Though this is not to say that Italian genre films are issues movies. Indeed, they are far from it. Without a ready audience it would be impossible to convey any sort of message at all and this leads to what is the great appeal of Italian genre films. For the movies, more often than not, are populist crowd-pleasers. They are films that at least do attempt to hit the sweet spot of the audience. To do this producers were not afraid to borrow liberally from what was popular and even, on occasion, go as far as presenting their films as official sequels. Sometimes this may be by hitching their clone wagon to an Italian success such as Blood and Black Lace or Django and at other times even to international movies such as Rambo, The Godfather, Jaws, Evil Dead or The Terminator.

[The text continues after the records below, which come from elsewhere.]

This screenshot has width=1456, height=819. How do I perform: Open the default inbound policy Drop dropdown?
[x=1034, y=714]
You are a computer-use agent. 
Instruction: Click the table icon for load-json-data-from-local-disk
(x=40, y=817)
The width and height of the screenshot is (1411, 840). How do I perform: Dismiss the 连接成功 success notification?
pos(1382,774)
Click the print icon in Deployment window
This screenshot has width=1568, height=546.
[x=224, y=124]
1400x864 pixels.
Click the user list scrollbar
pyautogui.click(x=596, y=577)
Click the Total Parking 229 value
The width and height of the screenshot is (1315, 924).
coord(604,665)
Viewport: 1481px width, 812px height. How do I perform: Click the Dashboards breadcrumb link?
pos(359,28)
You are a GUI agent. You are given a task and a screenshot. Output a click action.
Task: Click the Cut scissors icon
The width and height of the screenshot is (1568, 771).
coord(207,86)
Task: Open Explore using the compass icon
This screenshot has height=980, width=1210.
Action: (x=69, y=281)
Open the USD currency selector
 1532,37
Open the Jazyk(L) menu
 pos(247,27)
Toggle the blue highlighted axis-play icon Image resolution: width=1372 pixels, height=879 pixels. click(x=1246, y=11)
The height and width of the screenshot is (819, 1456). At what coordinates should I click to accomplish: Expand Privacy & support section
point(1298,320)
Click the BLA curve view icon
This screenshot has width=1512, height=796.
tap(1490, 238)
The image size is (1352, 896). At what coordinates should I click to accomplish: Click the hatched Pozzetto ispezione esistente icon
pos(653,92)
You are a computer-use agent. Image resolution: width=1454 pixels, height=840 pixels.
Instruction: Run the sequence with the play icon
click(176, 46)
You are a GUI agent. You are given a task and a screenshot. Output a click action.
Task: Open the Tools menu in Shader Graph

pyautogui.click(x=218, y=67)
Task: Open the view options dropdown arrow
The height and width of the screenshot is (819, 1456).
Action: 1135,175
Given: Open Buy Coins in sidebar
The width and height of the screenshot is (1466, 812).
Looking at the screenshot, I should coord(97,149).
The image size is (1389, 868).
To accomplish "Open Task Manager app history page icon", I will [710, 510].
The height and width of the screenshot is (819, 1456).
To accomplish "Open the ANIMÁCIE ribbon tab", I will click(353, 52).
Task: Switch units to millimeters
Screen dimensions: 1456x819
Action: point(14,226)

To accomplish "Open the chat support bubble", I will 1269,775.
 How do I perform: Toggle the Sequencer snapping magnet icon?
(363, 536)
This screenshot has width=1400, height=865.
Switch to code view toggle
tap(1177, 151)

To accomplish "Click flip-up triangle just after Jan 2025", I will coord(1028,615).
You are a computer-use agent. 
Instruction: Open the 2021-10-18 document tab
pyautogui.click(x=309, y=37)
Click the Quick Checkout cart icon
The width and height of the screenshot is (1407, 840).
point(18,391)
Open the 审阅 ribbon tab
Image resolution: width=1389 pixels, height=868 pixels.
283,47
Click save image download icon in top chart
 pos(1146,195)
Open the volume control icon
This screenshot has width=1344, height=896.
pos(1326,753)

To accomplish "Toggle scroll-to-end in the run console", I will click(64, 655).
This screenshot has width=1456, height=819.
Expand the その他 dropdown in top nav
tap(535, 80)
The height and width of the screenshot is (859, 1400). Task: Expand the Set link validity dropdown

So, if these Italian genre films are something that deal with issues that can't possibly resonate internationally or if they reheat already successful American themes for the B movie or VHS market, then why should it matter to the rest of us? Why do we need a Leone western when we have a Ford or why a Fulci zombie film when we already have a Romero? Well, I think Martin Scorsese hit the nail on the head when he spoke of "the smugglers". These were the directors who were able to break through the rigidity of the producer-as-author theme that dominated the biggest American studios. They were the directors who could, at least up to a point, do things their own way and "smuggle" personal themes and stylistic signatures into a project that was not of their defining. These were directors who would be most able to shine on the smaller independent productions. These, post-war Italian cinema had in abundance.
Ideas pitched with little more than a title and a budget would leave the skilled artist, the cinematic outlaw-maverick and idealist-auteur the space to create provided they delivered a product within budget and on time. They could, up to a point, do things their way. Happily stealing shots guerilla-style they would be able to experiment with styles such as Justerini & Brooks soaked surrealism or Pop Art, tackle tricky themes such as incest, bestiality, necrophilia or infanticide and take cinema to censor-defying gore fuelled excess. In doing so they could rewrite the rules of film, recast the notion of narrative and often due to necessity, but sometimes by choice, would redefine what it is we understand as film. Not only that, but this would all be done in a way that was both politically and socially relevant, but also wildly entertaining. It may be film the Italian way, but, as the VHS generation was to discover, it was a beautiful gift to the world.